Yes, some low wages would rise – maybe in some cases even more than the rises in George Osborne’s so-called National Living Wage. They might rise in higher-paid shortage occupations too, because immigration for work would have been cut almost to zero.

But then the trouble would start. As labour shortages and the loss of outside investment start to bite, the economy would start to underperform and any temporary gains would soon be wiped out. The consensus among economists is surprisingly clear: the only question about the effect of Britain leaving the EU is precisely how much poorer we would be. And if the country as a whole is poorer, it is likely that the burden of that loss would in the end fall harder on those least able to afford it.

If that were not damaging enough to our long-term interests, any attempt to restrict further the number of students coming to the UK would make matters worse. British universities have been one of the success stories of recent decades.

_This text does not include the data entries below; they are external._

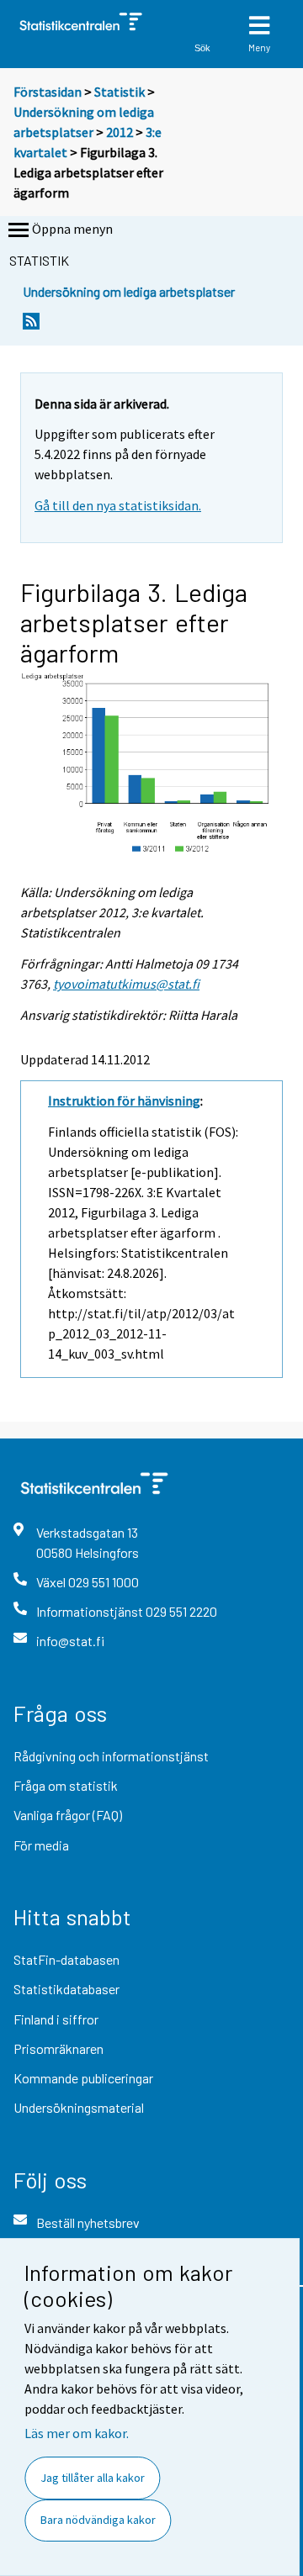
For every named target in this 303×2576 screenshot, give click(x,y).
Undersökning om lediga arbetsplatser (129, 291)
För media (41, 1845)
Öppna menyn (72, 228)
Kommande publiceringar (83, 2078)
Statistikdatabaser (66, 1989)
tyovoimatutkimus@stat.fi (126, 983)
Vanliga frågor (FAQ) (67, 1815)
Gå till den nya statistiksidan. (118, 505)
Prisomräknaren (58, 2048)
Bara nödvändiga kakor (98, 2519)
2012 (119, 132)
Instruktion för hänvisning (124, 1100)
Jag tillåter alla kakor (92, 2477)
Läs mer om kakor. (76, 2433)
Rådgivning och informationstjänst (111, 1756)
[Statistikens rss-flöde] (31, 326)
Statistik (119, 91)
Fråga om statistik (65, 1785)
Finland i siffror (55, 2019)
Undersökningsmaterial (78, 2107)
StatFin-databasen (66, 1959)
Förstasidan (47, 91)
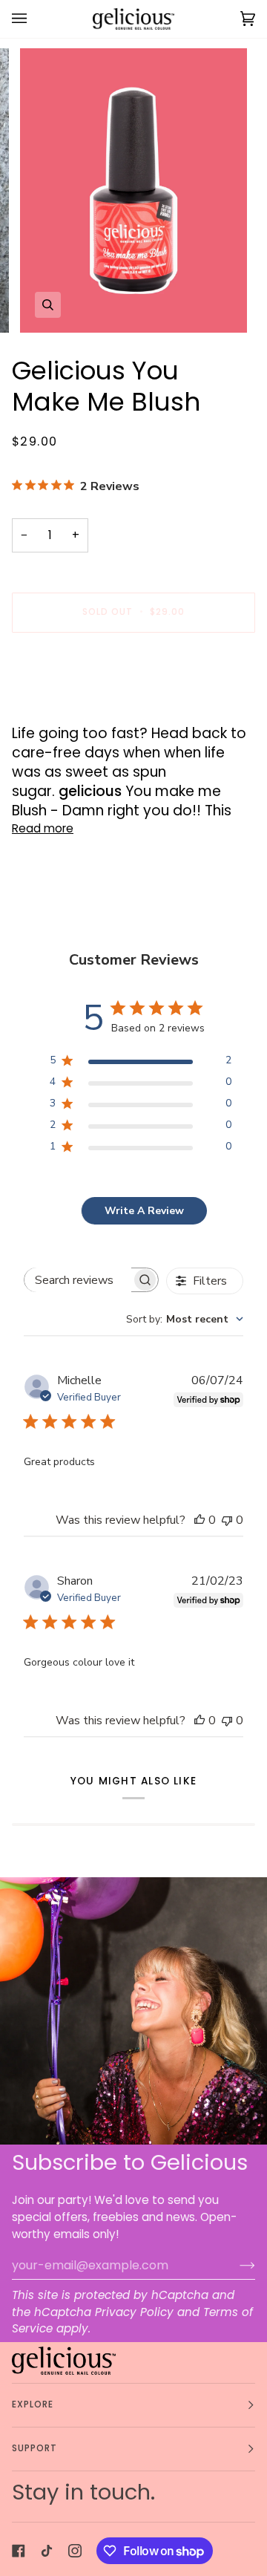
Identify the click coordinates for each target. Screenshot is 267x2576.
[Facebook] (18, 2550)
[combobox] (184, 1319)
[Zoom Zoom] (133, 190)
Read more (42, 828)
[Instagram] (75, 2550)
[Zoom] (48, 305)
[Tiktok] (46, 2550)
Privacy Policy (134, 2312)
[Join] (235, 2265)
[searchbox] (77, 1280)
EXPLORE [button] (33, 2404)
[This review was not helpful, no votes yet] (227, 1520)
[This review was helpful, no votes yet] (199, 1520)
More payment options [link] (75, 703)
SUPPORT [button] (35, 2448)
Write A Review (144, 1211)
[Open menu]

They are a world-beating export industry and a shining example of the soft power of personal networks and intellectual influence. The leaders of our best universities think that the present Government has already gone too far in preventing recent graduates from working here. Further restrictions would not be in the national interest.

The Independent has consistently championed the benefits of free movement of EU workers and of limited immigration from outside the EU. The recent net immigration numbers are both a symptom and a cause of Britain’s economic success. Anti-immigration policies – whether or not they are dressed up in the cliché of “an Australian-style points system” – would make Britain a smaller, more mean-minded, less successful country.